The findings are important because they could reveal whether medications or other substances were in Garner’s system when he died. That detail will be central as Staten Island becomes the epicenter in the investigation.

The NYPD has long released toxicology results in cases when people died while in police custody or while resisting arrest. “We always released it in resisting cases,” a former top NYPD official said on condition of anonymity, “because it might explain why someone might resist.”

Chris Dunn, the associate legal director for the NY Civil Liberties Union, said: “The only reason they release that information is to dirty people up.”

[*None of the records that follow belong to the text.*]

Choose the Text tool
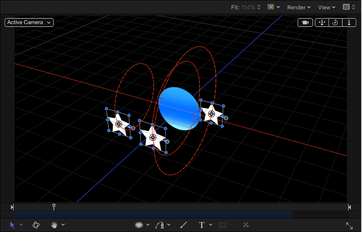This screenshot has height=232, width=362. point(202,225)
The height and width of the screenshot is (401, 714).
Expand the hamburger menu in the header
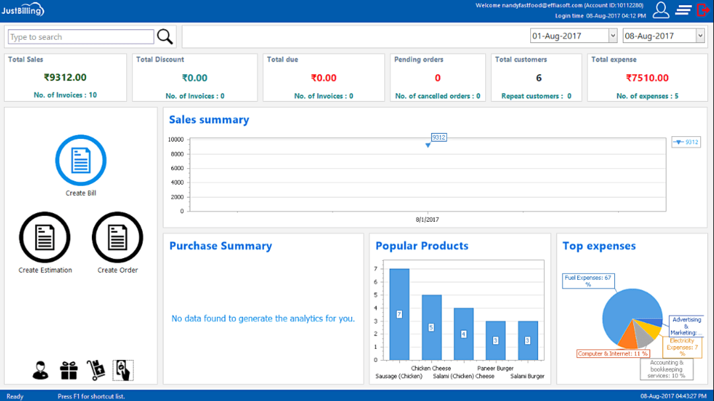683,10
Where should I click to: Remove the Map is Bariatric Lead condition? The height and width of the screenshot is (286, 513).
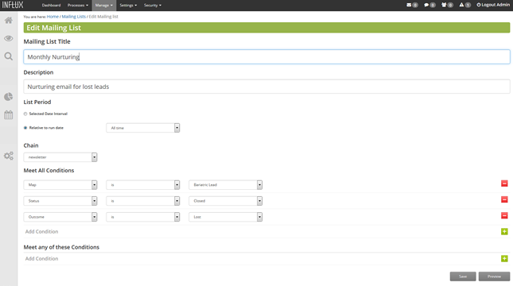coord(504,184)
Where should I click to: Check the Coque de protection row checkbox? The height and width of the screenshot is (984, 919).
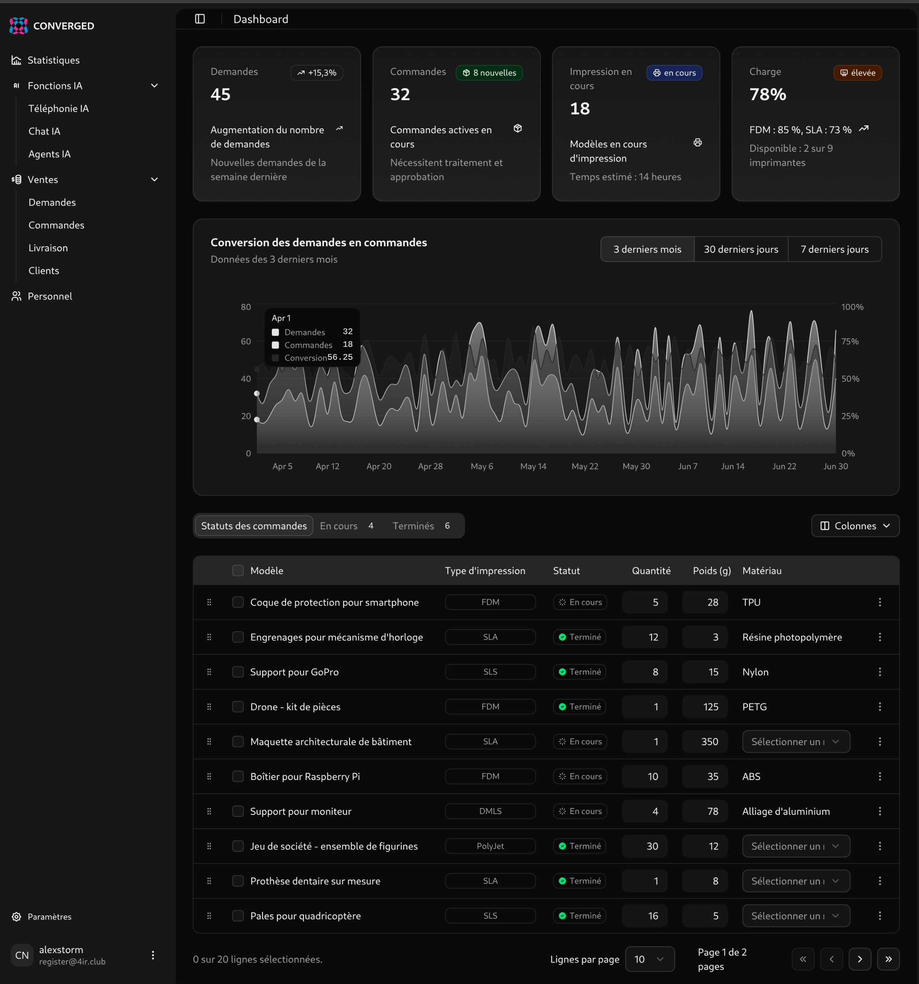click(238, 602)
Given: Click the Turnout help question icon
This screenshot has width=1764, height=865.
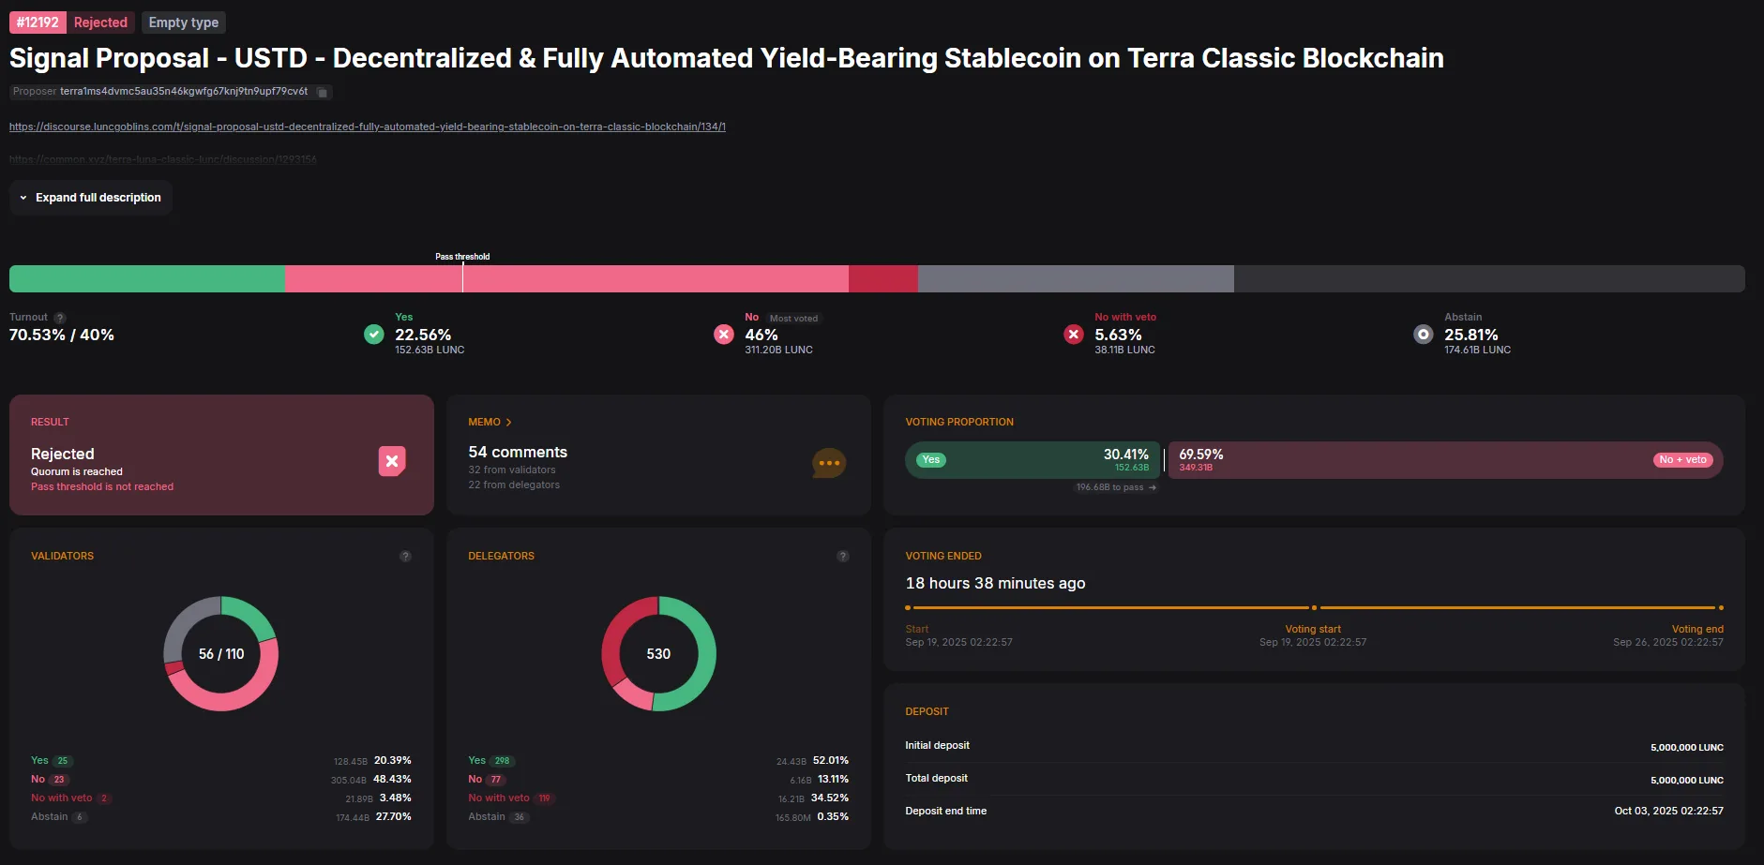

The Rev. Al Sharpton, who wants a prosecution of Daniel Pantaleo — the officer who applied the chokehold on Garner — has said Staten Island District Attorney Daniel Donovan should indict the cop or defer prosecution to federal authorities. It is rare for district attorneys to give up authority to other law enforcement agencies. Donovan, a Republican in a largely white and working-class borough, has said his office is awaiting an official death certificate and the autopsy results.

And it is equally rare for federal authorities to step in before local prosecutions have been undertaken. Despite Sharpton’s caterwauling, the feds have declined to prosecute officers in some previous cases.

As minor as the charge against him was and as tragic the outcome was, the cops responded to a complaint. And Garner appears to have resisted arrest, saying: “This ends today.”

Those words have become a rallying cry for his supporters.